W połączeniu z informacjami na temat planów polskiego rządu przejęcia części składki wpływającej wcześniej do OFE (na Węgrzech BUX stracił w listopadzie 15 proc., spadając w okolice rocznych minimów po podaniu podobnej informacji) spowodowało to silny spadek cen akcji na GPW pomiędzy 3 a 10 stycznia. 5-sesyjna zmiana WIG20 wyniosła minus 4,5 proc. i była największa od 9 miesięcy, czyli od okresu kwiecień–maj ub.r. Wydawałoby się, że jest to piękne potwierdzenie wcześniejszych oczekiwań co do podobieństwa pierwszego kwartału nowego roku do II kwartału roku poprzedniego, kiedy to rozgrywane były lęki o bankructwo Grecji.

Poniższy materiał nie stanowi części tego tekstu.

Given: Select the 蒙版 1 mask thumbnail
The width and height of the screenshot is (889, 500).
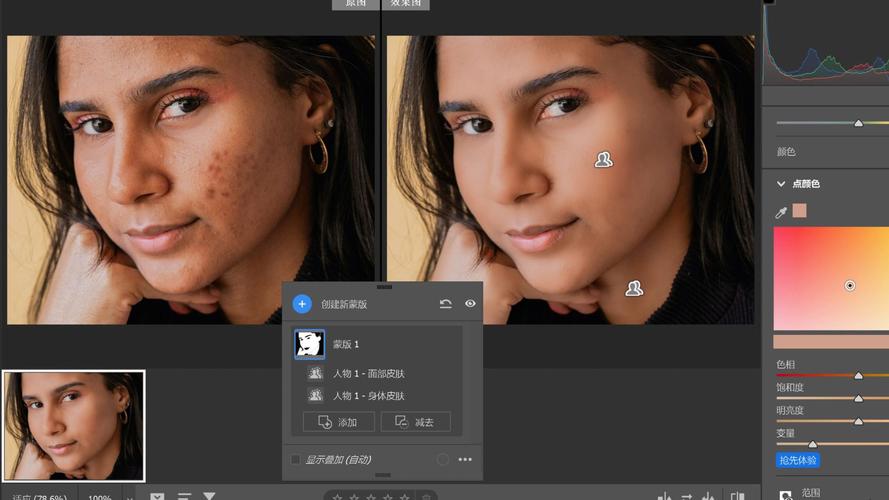Looking at the screenshot, I should click(x=310, y=344).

Tak słaby początek roku mógłby trochę niepokoić, ale najsłabszy przebieg pierwszych sesji miał miejsce w roku 2005, który jako całość okazał się bardzo pozytywny. Minione dwa lata zarówno na giełdzie we Frankfurcie, jak i na GPW były w dużej mierze kopią tego, co na obu rynkach działo się w latach 2003–2004 podczas poprzedniego epizodu wydobywania się gospodarki światowej z deflacyjnej zapaści (wtedy zainicjowanej krachem na rynku Nasdaq). Jeśli ta analogia miałaby się nadal utrzymywać, to rozpoczęty 2011 rok okazałby się rzeczywiście kopią roku 2005. Ten zaś okazał się ostatecznie bardzo dobry zarówno dla niemieckiego rynku akcji, jak i polskiego. W 2005 roku DAX zyskał 27,1 proc., WIG20 zaś wzrósł o 35,4 proc.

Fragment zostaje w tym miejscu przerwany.